18 octobre 2006
COLLOBRIERES ET SES CHATAIGNES
Capitale
du Massif des Maures, vaste oasis de verdure (chênes-liège,
châtaigniers et de pins maritimes,... bruyères,
fougères, arbousiers et cistes...) dont le sol brille des
mille reflets des micaschistes.
Ce
joli village possède, haut perché, de vieilles maisons
moyannâgeuses
dominées par les ruines de l’église
Saint-Pons (ancienne église paroissiale édifiée
au XVIe siècle) inscrites à l'Inventaire
Supplémentaire des Monuments Historiques.
On
« entre » dans le bourg par le Pont Vieux. Ce
pont à arche unique a probablement été
construit au XIIe siècle.
Des calades (sol traditionnel pour caler les sabots des mulets)
existent encore à certains endroits.
Notre Dame des Victoires, dresse son clocher recouvert de tuiles (style néogothique - 1870).

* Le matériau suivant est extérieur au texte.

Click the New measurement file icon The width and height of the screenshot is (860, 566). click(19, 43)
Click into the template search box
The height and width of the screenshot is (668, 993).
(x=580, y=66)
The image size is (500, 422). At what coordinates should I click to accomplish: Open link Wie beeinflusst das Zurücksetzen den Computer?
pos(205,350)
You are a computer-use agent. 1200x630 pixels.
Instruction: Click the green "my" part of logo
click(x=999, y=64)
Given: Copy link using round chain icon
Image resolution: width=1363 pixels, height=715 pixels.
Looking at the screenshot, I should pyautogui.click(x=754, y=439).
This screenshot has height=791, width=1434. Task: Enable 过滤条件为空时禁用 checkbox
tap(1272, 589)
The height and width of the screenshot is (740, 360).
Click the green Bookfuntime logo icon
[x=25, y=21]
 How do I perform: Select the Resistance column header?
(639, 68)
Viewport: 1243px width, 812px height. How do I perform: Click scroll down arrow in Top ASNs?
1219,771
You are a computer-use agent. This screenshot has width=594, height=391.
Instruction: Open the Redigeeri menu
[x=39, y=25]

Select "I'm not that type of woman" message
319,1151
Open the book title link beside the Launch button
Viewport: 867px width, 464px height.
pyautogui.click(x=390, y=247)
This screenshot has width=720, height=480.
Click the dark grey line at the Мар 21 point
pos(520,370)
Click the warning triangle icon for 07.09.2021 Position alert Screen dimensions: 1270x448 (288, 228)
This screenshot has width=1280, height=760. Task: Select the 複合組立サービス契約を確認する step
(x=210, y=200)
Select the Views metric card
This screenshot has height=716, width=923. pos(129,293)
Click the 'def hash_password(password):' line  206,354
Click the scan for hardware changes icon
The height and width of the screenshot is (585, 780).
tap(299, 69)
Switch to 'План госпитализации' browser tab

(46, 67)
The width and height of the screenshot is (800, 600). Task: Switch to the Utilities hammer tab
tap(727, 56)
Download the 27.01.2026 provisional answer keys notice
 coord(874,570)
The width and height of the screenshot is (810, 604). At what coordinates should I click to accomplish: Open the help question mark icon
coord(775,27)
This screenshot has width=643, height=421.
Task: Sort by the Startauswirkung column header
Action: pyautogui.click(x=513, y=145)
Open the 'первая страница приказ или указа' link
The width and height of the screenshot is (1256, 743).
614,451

Pour la petite histoire : le varois Jean Aicard, de l'Académie Française, s'inspira de ce lieu pour écrire les aventures de Maurin des Maures. Les Collobriérois.fabriquaient des bouchons à partir des chênes liège de la région (1850).
Célèbre pour ses châtaigneraies qui s'étalent sur 900 hectares, Collobrières a fait de cet arbre son symbole. Une fête traditionnelle a lieu chaque année les trois derniers dimanches d'octobre. La châtaigne y est reine (fraîches, grillées, en crème, marrons glacés…).
Le châtaignier (castanea sativa) est un arbre qui ne se développe que sur un sol acide. Propice à cette exploitation, le massif des Maures abrite près de 2500 hectares de châtaigneraies répartis sur 5 communes : Collobrières, La Garde-Freinet , les Mayons, Pignans et Gonfaron. Ainsi, la totalité de la production varoise y est récoltée, soit 300 et 400 tonnes. La production française représente, elle, 10 000 tonnes.
La castanéïculture (culture de la châtaigne) nécessite un entretien tout au long de l'année.
P.S. : on appelle "marron" certaines châtaignes produites par des variétés de châtaigniers à fruits non cloisonnés, sélectionnées pour la taille des fruits et leur saveur.